- Exercise: Filter the entries down to the lines holding "computer", then copy those lines.

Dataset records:

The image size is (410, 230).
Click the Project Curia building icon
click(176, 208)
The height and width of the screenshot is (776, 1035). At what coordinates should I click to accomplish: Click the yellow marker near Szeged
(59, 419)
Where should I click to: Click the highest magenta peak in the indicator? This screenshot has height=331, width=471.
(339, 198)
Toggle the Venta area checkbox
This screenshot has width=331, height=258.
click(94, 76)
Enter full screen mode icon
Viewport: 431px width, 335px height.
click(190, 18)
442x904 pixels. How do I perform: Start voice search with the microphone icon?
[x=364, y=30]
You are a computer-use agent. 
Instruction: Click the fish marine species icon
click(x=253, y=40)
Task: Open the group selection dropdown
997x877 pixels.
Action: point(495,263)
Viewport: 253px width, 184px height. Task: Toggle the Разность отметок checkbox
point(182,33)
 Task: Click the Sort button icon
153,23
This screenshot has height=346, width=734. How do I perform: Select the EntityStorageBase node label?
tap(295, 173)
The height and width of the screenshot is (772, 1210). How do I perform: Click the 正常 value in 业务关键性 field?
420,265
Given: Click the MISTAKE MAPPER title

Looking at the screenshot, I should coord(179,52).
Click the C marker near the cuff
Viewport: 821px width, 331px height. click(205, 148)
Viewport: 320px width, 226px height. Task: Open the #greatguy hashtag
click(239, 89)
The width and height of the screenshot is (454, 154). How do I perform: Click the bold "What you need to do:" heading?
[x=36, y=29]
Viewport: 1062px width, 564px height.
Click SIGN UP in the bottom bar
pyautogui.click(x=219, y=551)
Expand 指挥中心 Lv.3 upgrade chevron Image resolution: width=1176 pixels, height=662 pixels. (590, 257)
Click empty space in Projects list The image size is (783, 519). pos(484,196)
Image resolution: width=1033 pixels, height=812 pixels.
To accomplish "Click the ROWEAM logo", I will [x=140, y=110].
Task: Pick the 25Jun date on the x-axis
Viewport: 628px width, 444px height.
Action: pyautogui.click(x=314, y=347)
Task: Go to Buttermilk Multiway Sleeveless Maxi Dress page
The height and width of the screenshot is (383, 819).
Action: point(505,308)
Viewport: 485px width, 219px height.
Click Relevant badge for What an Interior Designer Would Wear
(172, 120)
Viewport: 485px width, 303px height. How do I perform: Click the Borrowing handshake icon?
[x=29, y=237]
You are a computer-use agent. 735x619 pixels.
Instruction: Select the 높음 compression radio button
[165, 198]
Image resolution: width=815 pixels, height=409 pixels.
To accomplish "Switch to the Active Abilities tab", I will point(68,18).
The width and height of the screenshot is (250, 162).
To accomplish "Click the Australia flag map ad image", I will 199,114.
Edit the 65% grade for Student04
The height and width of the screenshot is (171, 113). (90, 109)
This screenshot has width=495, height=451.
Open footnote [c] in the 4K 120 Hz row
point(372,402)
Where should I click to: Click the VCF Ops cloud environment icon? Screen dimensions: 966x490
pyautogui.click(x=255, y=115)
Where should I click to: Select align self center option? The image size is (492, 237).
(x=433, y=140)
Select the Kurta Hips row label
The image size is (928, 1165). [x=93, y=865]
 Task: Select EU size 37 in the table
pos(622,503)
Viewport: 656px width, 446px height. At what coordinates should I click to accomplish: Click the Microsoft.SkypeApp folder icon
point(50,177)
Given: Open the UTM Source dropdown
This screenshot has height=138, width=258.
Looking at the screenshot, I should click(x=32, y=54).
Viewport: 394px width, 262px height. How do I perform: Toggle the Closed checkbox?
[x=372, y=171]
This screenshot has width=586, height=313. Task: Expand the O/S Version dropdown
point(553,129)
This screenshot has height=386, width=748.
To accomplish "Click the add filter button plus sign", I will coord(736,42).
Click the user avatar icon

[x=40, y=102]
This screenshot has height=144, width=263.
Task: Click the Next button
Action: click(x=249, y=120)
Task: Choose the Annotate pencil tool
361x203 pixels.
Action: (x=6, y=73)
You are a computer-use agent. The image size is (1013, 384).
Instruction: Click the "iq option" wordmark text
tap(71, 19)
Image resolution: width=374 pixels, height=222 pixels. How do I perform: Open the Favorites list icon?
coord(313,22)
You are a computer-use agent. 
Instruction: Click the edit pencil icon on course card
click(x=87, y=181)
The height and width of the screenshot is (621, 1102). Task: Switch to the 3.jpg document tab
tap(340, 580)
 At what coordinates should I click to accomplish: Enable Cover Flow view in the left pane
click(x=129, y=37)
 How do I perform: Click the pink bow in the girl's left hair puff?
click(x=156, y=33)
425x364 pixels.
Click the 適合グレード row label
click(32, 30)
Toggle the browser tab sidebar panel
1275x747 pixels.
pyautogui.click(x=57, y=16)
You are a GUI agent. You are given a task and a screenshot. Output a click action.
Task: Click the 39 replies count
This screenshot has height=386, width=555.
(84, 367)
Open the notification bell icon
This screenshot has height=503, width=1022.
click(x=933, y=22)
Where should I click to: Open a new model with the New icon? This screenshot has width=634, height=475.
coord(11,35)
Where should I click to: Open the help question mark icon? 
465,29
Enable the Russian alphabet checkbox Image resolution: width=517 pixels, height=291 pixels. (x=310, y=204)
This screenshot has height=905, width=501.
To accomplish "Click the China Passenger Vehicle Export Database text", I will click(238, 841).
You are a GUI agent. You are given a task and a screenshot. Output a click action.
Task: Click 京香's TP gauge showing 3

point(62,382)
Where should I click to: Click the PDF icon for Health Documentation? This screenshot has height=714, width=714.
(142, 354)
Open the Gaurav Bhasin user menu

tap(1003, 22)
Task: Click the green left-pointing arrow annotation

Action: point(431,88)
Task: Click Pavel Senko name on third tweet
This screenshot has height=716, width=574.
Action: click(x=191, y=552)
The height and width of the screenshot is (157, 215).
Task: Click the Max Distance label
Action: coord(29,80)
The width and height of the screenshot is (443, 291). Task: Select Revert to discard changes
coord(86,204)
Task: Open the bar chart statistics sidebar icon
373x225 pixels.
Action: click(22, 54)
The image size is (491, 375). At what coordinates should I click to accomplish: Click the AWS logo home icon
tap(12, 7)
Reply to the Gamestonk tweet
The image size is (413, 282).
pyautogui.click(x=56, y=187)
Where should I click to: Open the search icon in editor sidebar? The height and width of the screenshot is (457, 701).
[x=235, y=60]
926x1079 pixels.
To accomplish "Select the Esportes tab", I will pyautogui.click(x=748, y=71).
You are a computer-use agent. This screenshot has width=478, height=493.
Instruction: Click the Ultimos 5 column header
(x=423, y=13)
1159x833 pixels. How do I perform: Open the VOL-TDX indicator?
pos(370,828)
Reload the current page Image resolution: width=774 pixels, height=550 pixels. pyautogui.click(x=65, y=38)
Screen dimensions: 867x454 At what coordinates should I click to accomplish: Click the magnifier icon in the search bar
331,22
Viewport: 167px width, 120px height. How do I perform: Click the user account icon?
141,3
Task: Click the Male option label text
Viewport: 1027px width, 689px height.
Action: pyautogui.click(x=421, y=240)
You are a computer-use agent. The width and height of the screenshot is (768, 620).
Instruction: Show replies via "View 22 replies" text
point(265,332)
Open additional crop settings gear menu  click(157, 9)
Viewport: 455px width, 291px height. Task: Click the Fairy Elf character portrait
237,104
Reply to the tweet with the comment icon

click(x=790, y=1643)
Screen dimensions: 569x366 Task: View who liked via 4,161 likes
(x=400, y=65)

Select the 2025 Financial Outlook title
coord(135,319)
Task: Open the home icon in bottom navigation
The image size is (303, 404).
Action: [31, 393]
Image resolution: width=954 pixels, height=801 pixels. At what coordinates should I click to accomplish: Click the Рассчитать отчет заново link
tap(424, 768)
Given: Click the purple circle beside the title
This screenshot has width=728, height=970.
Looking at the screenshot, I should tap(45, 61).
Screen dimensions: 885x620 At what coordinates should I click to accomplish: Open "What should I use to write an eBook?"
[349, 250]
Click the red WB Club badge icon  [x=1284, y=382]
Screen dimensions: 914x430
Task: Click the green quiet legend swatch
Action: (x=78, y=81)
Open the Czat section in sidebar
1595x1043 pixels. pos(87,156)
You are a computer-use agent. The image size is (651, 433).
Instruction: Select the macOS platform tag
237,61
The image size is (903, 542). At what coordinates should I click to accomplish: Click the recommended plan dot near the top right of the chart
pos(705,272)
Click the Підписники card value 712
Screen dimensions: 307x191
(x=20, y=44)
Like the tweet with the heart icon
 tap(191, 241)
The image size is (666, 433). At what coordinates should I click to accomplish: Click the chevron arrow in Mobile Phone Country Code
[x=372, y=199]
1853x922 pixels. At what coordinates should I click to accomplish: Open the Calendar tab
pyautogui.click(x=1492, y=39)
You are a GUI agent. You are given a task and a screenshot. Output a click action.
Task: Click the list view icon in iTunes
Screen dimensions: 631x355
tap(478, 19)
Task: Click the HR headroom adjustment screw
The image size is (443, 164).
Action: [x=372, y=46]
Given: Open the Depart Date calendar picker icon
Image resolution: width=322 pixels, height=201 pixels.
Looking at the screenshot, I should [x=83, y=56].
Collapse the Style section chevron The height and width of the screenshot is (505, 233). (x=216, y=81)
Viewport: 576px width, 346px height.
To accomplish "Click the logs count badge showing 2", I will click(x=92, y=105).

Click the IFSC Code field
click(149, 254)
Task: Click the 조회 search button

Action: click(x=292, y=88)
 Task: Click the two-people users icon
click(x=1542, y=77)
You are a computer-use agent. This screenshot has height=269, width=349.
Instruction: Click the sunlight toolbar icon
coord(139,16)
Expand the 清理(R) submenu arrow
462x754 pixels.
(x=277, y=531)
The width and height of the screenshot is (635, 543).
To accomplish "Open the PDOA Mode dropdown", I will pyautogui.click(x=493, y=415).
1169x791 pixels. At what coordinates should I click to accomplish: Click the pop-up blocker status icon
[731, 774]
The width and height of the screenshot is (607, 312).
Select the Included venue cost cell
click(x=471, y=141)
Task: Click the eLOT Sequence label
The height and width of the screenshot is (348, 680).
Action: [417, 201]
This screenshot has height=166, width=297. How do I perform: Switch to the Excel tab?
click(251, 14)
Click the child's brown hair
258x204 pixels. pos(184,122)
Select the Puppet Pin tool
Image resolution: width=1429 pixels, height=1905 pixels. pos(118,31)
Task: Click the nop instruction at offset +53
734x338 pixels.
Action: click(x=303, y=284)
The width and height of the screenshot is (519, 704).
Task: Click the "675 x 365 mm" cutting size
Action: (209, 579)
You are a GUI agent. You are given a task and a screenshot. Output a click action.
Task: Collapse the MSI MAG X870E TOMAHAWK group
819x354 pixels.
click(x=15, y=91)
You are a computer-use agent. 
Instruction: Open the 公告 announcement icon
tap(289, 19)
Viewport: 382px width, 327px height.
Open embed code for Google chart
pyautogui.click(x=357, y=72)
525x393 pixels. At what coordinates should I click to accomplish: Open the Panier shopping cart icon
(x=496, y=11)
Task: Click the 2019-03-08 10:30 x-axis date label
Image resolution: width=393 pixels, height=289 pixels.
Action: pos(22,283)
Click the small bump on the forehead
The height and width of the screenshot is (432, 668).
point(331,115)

- Expected answer:
You are a computer-use agent. 
You are a computer-use agent. 735x619 pixels.
You are a computer-use agent. The image size is (1013, 384).
You are a computer-use agent. 
You are a computer-use agent. This screenshot has width=478, height=493.
You are a computer-use agent. The width and height of the screenshot is (768, 620).
You are a computer-use agent. The image size is (651, 433).
You are a computer-use agent. This screenshot has height=269, width=349.
You are a computer-use agent. 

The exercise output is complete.